#### Instrucción escrita 1:
Responde según el texto extraído:
(a) ¿Qué plaza consiguió el padre en el Ministerio de Educación?
(b) ¿Qué hizo el hijo al terminar la secundaria?
(c) ¿A qué lugar acababa de llegar el hijo cuando sonó el teléfono?
#### Instrucción escrita 2:
Extrae del texto extraído el fragmento que empieza con "Mientras Carlos hablaba" y sigue hasta "estado de Virginia.".
#### Instrucción escrita 3:
Indica si cada afirmación concuerda con el texto extraído. Contesta sí o no y cita las palabras del texto que lo deciden.
(a) El hijo tenía 23 años cuando anunció que se iba.
(b) El padre ayudó a pagar el viaje.
(c) El teléfono sonó por la mañana.

#### Texto extraído:
Carlos Cruz no tuvo una adolescencia especialmente dura. Era la clase de chico que acudía a su instituto de secundaria con saco y corbarta y que, sin mucho esfuerzo, figuraba en el cuadro de honor de la clase. Carlos Cruz, su padre, había trabajado como peón desde la infancia y había logrado ser maestro, graduarse en la universidad y conseguir una plaza de supervisor en el Ministerio de Educación. Deseaba lo mismo para su hijo pero sin las penalidades que él había sorteado. Sabía que desde el ministerio podía ayudarlo a lograr su plaza como docente y estaba dispuesto a pagarle la carrera para que no tuviera que trabajar. Pero este plan era el del padre. Los pensamientos del hijo iban más allá de México y llegaban a Estados Unidos, donde estaban repartidos sus vecinos de Jutiapa quienes enviaban dinero para invertirlo en tiendas, picops, pizzerías o talleres mecánicos en su pueblo.
Mientras Carlos hablaba sobre estabilidad y esfuerzo, sobre la perspectiva de una vida en la que había un cheque cada mes, el viaje al norte se convirtió en la obsesión de su hijo, quien dejó los estudios al terminar la secundaria y se hizo albañil. Su padre siempre le negó ayuda para pagar el viaje. Hasta que llegó el día en que su primogénito, ya con 23 años, le dijo: “Me voy, aunque sea caminando. Usted no me ayude, pero luego no vaya a preguntar por mí”. Seis meses más tarde, un 13 de junio de 2003, sonó el teléfono de Carlos por la noche. Su hijo acababa de llegar a Manassas, en el estado de Virginia.

#### Datos proporcionados:
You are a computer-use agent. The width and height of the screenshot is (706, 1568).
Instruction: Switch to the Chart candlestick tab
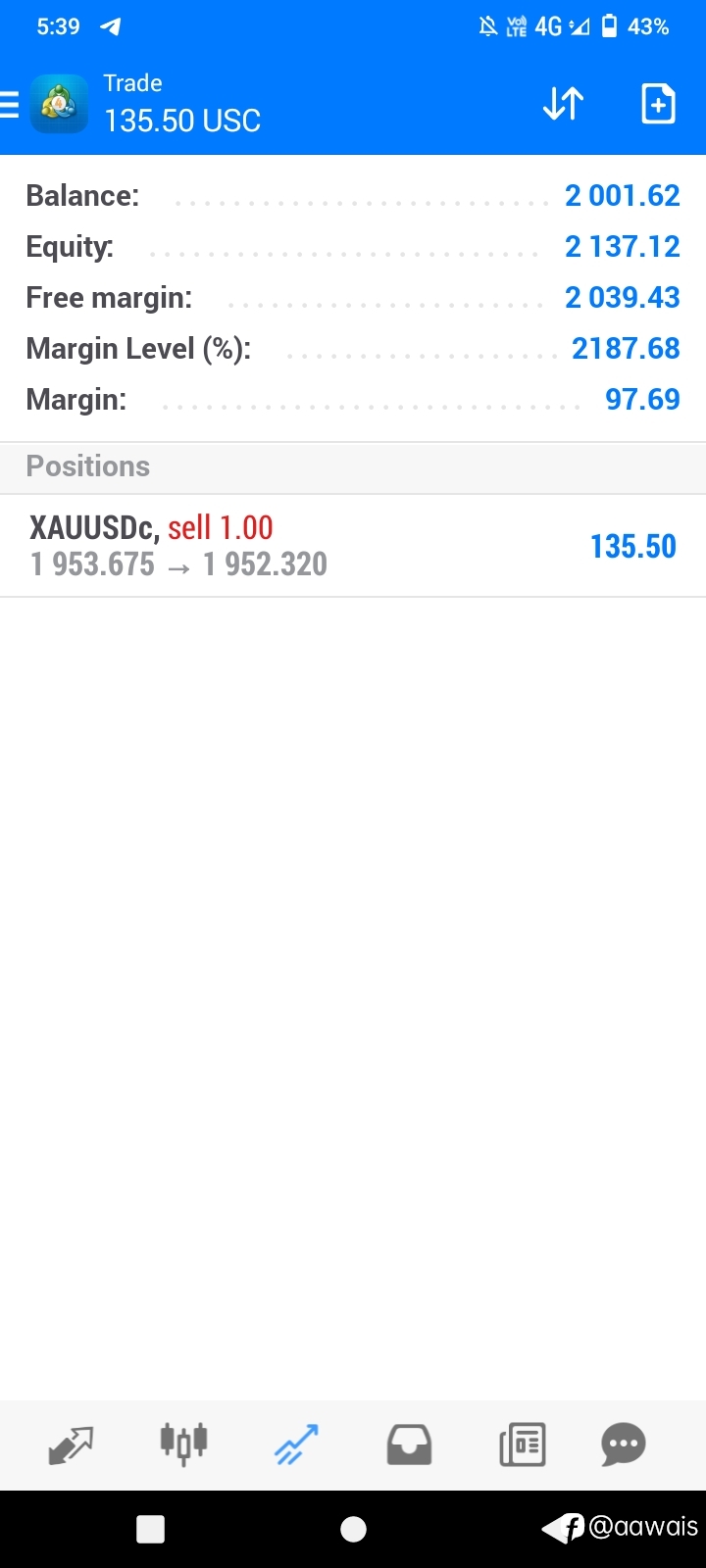click(183, 1443)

#### Resultado 1:
(a) Una plaza de supervisor.
(b) Dejó los estudios y se hizo albañil.
(c) A Manassas, en el estado de Virginia.

#### Resultado 2:
Mientras Carlos hablaba sobre estabilidad y esfuerzo, sobre la perspectiva de una vida en la que había un cheque cada mes, el viaje al norte se convirtió en la obsesión de su hijo, quien dejó los estudios al terminar la secundaria y se hizo albañil. Su padre siempre le negó ayuda para pagar el viaje. Hasta que llegó el día en que su primogénito, ya con 23 años, le dijo: “Me voy, aunque sea caminando. Usted no me ayude, pero luego no vaya a preguntar por mí”. Seis meses más tarde, un 13 de junio de 2003, sonó el teléfono de Carlos por la noche. Su hijo acababa de llegar a Manassas, en el estado de Virginia.

#### Resultado 3:
(a) Sí: "ya con 23 años, le dijo: “Me voy, aunque sea caminando."
(b) No: "Su padre siempre le negó ayuda para pagar el viaje."
(c) No: "sonó el teléfono de Carlos por la noche."